Nassau University Medical Center and Stony Brook University Hospital expect to hear news within the next few months that could mean hundreds of millions of dollars for Long Island and fundamentally change how they and scores of other local health care organizations do business.
Both have been designated lead organizations on Long Island in the state's Delivery System Reform Incentive Payment, or DSRIP, program. Part of the state's attempt to overhaul the health care system to improve care for low-income patients, DSRIP will allocate $6.42 billion to safety net or public hospitals and their community collaborators statewide over the next five years.
The goal? To cut avoidable hospital use among Medicaid recipients by 25 percent by the end of 2019 or risk losing this federal funding.
"This is the biggest change since the formation of Medicaid and Medicare," said Dr. Victor Politi, chief executive of NuHealth, a public benefit corporation that includes NUMC. It "is going to change the face of health care."
The money comes from $8 billion the Centers for Medicare & Medicaid Services gave back to the state after New York's 2011 Medicaid Redesign Team reforms saved the federal government $17.1 billion.
But unlike some other programs, this money is tied directly to performance: Unless the hospitals and their collaborators meet specific goals each year, they don't get the bucks.
NUMC has already gotten $37.3 million and Stony Brook $8.5 million in interim DSRIP funds to bolster their finances as they develop their programs.
The other unusual requirement: The hospitals must collaborate with other hospitals and health care providers, many of whom typically see each other as business rivals.
"If it works, it's going to be great," said Kevin Dahill, chief executive of the Nassau-Suffolk Hospital Council. But that "if" is not a small one, he said: "How do you get all these disparate organizations to come together when very often they are in competition?"
But, he said, those involved in the state's Medicaid redesign process came to see that cooperation among all health care providers was the only way "to break down the walls that would make care more seamless and efficient."
If successful, Dahill said, it could affect not just the 749,000 Long Islanders on Medicaid or who are uninsured, but also how medicine in general is practiced. The approach is in line with goals of the federal Affordable Care Act that focus more on keeping people healthy and out of the hospital to reduce costs.
Politi acknowledged the challenge of getting everyone -- especially other hospitals -- paddling in the same direction.
"This is no small feat," he said. "This is kind of like getting five major countries to sit around a table and share information."

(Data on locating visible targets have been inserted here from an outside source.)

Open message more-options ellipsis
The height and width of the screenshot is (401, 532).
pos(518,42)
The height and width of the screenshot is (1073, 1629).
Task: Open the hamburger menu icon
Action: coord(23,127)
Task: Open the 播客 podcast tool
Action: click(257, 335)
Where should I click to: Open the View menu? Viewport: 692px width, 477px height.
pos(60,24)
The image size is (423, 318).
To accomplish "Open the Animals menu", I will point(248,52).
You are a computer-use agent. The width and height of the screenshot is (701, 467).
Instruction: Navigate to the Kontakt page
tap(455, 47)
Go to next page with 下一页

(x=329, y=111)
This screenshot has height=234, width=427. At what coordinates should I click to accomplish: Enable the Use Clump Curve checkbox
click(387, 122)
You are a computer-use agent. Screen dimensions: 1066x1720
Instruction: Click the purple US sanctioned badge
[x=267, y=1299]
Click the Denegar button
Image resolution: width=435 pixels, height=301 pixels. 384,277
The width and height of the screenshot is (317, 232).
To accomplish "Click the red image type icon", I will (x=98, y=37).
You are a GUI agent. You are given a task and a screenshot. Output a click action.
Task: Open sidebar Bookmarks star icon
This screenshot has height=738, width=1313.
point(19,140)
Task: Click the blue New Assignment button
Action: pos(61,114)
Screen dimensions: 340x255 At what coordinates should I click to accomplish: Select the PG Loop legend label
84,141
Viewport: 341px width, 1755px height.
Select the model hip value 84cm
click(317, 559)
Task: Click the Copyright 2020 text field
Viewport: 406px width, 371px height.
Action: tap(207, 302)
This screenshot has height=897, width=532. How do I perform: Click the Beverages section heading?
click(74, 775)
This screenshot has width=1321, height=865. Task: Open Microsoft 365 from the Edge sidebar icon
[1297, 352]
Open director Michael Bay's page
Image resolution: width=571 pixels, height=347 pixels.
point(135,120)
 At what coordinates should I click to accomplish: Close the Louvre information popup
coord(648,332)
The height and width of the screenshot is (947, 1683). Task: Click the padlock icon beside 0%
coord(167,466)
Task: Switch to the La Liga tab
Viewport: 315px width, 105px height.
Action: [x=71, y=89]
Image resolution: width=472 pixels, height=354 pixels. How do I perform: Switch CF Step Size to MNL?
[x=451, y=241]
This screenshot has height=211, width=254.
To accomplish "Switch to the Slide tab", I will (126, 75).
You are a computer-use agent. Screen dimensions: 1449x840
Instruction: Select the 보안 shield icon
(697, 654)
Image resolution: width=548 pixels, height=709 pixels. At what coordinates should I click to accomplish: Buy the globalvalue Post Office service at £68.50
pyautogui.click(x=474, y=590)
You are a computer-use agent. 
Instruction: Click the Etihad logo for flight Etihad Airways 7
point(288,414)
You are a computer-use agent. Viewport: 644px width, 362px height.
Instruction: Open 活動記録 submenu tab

Politi is presiding over a collaboration of more than 6,500 partners, ranging from all the hospitals in Nassau County and eastern Queens and the Rockaways, to social services and housing agencies, community-based organizations, health plans, health homes, physicians, pharmacists, nursing homes, labs and dental groups, among others.
So far, he said, cooperation has been "forthright and forthcoming."
Similarly, Stony Brook is working with about 300 organizations, including all the hospitals in Suffolk County, the county health department, nine county health clinics, 46 nursing homes and certified home health and long-term care agencies, private physicians, dental practices, pharmacies and community-based organizations, among others.
Each of these partners stands to get a portion of the money from the state if they meet their goals.
"They are tying everybody together to build an integrated delivery system," said Gary Bie, Stony Brook's chief financial officer. That means, he said, they must forge "stronger primary care networks and migrate the inpatient [hospital] business to outpatient, appropriately."
Both Stony Brook and NUMC have been working for months to choose among a list of projects to tackle over the next five years to reach the state's goal of reducing avoidable hospital use.
'Holy Grail of health care'
Both have proposed 11 projects each, after conducting community assessments to figure out what their low-income residents need.
Many of the proposed projects focus on improving ways to manage care, especially for chronic diseases such as heart disease or diabetes, as well as mental health problems or substance abuse. That means following up with a patient who may have other social issues related to poverty and coordinating his or her care among the labyrinth of doctors, specialists, rehab centers, community groups or nursing homes he or she may see.
"This is the Holy Grail of health care," Bie said. "It's not easy stuff."
But the stakes -- and money -- are high, especially for the hospitals, which are being asked to cut their inpatient business and take responsibility for the whole spectrum of a patient's care.
"If you're not on board, you're not going to get the financial benefits, and hospitals have the most to lose overall," Bie said. " . . . We think it's the right thing to do. It's our turn to try to implement change."
DELIVERY SYSTEM REFORM INCENTIVE PAYMENT PROGRAM
The goal: Cut Medicaid recipients' avoidable hospital usage by 25 percent by 2019.
The plan: The system will allocate $6.42 billion to safety net hospitals and community collaborators statewide.
The catch: Unless the hospitals and their collaborators meet specific targets each year, they don't get the bucks.
So far: NUMC has received $37.3 million and Stony Brook $8.5 million to develop their programs.